▶ _THE PROBLEM_:
Edit the material from the line containing "The height and width of the screenshot is (866, 1400)." through the line containing "Action: (x=72, y=626)" by changing "text color picker" to "font color picker" and leaving everything else unchanged. Give back only those lines, without the pictures.

▶ _DATA LISTING_:
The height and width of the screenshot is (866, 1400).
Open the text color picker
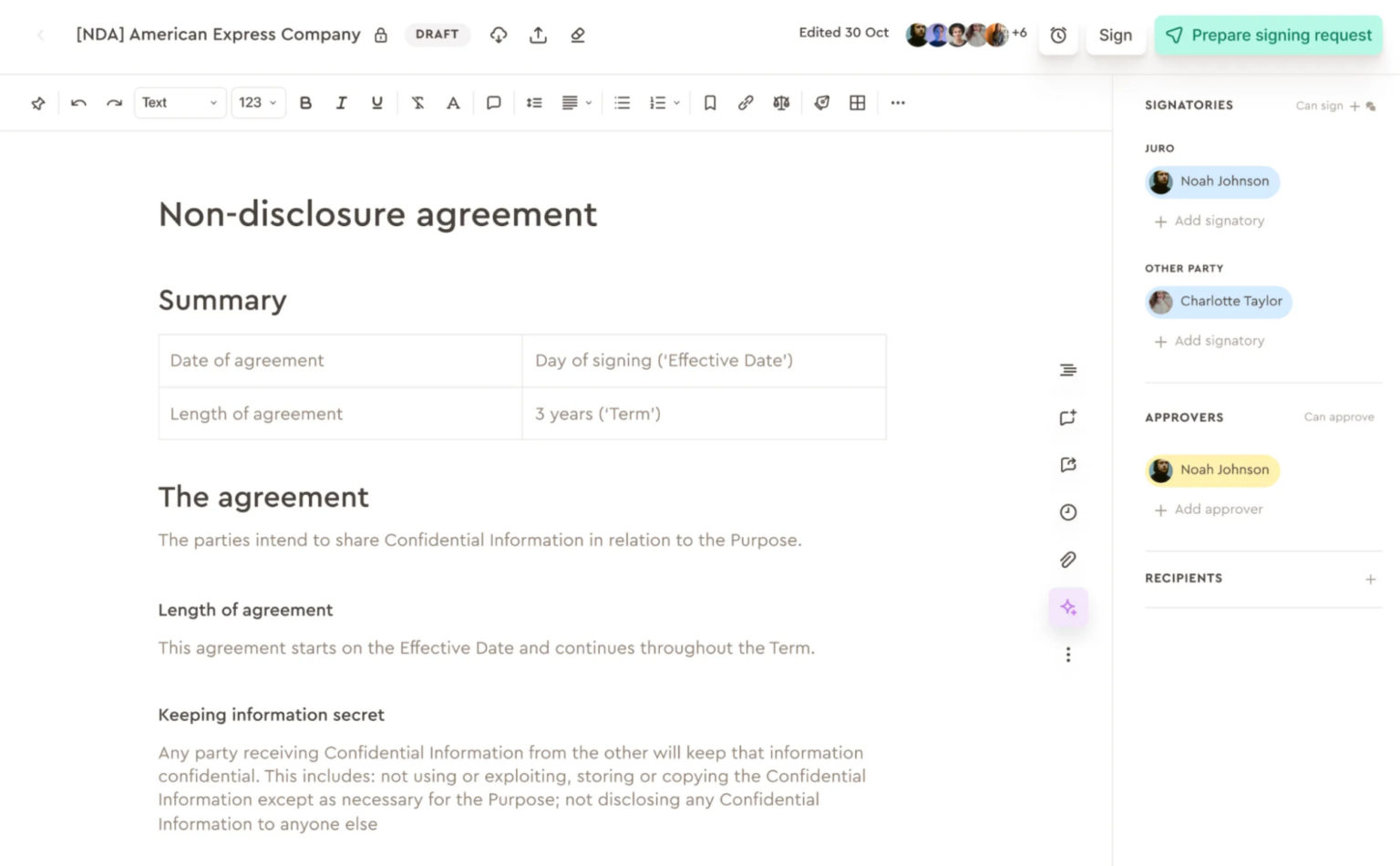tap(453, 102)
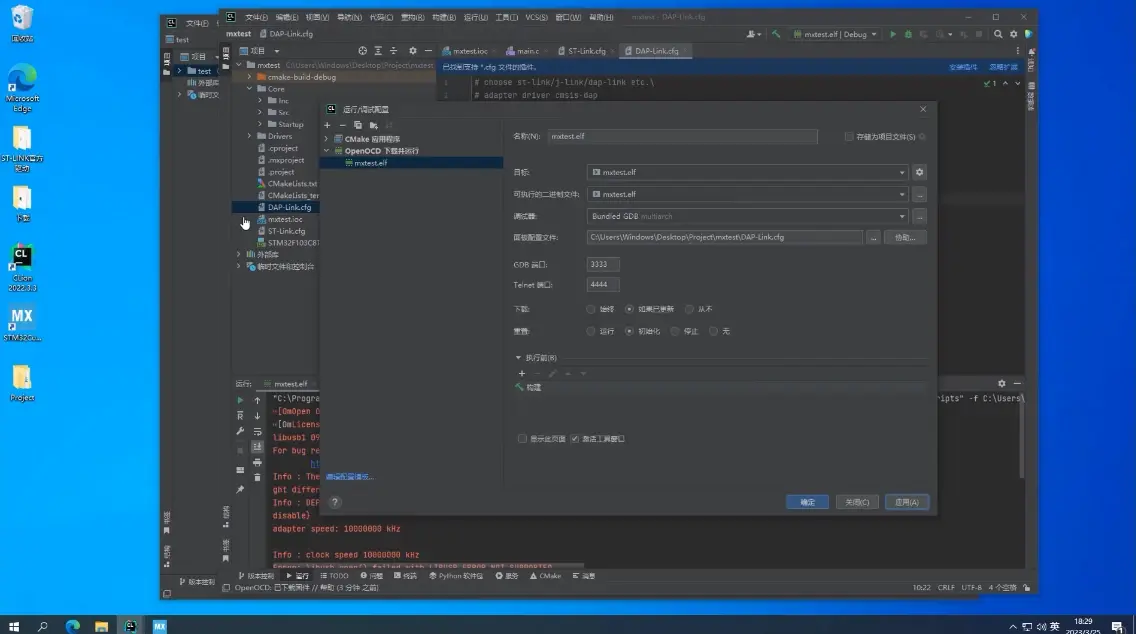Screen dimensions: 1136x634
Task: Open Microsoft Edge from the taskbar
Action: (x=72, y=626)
--
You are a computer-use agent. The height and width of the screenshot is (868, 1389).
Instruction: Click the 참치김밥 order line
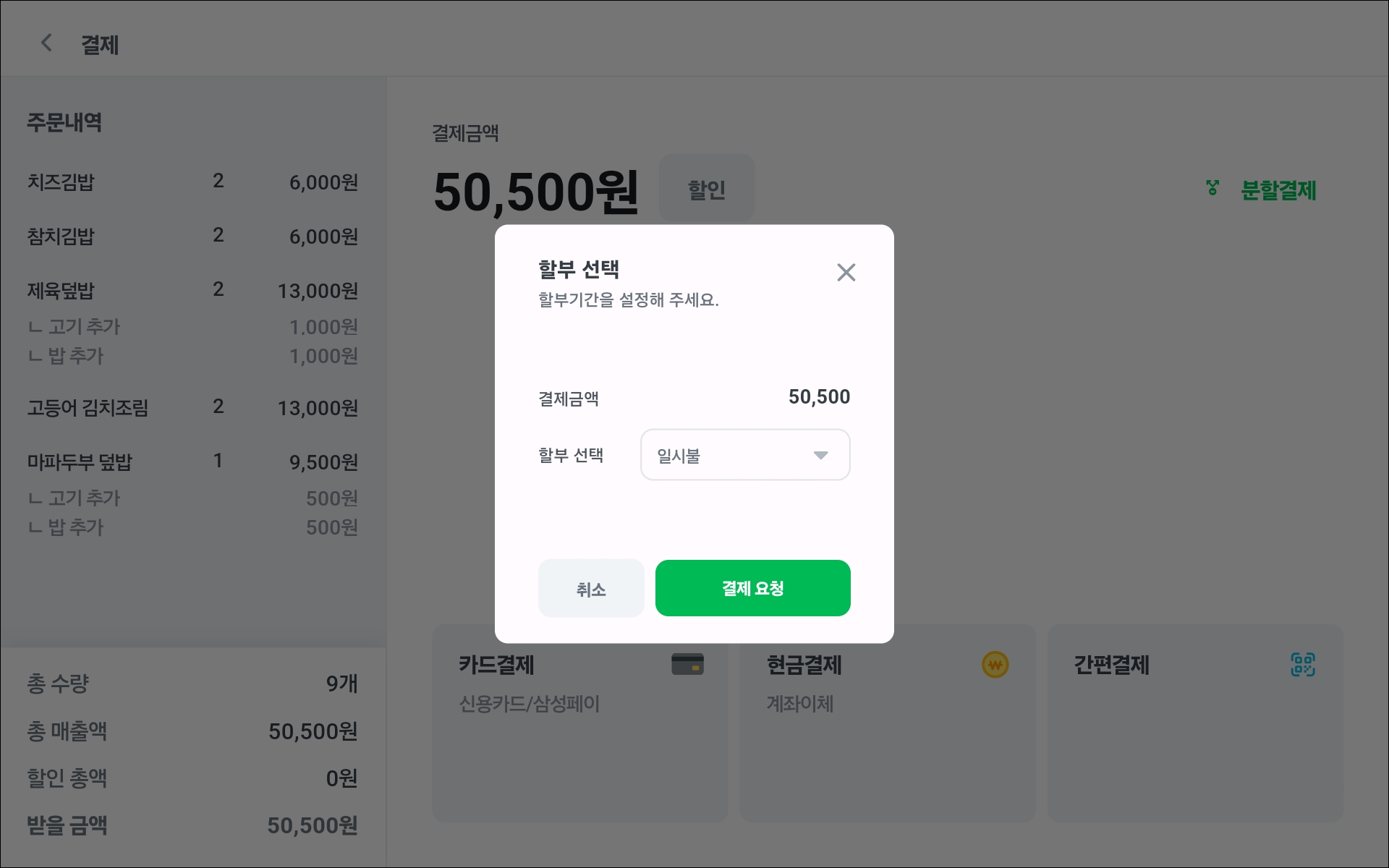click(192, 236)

▶ _EXERCISE RESPONSE_:
The height and width of the screenshot is (866, 1400).
Open the font color picker
tap(453, 102)
Screen dimensions: 1136x634
Task: Open Microsoft Edge from the taskbar
Action: (x=72, y=626)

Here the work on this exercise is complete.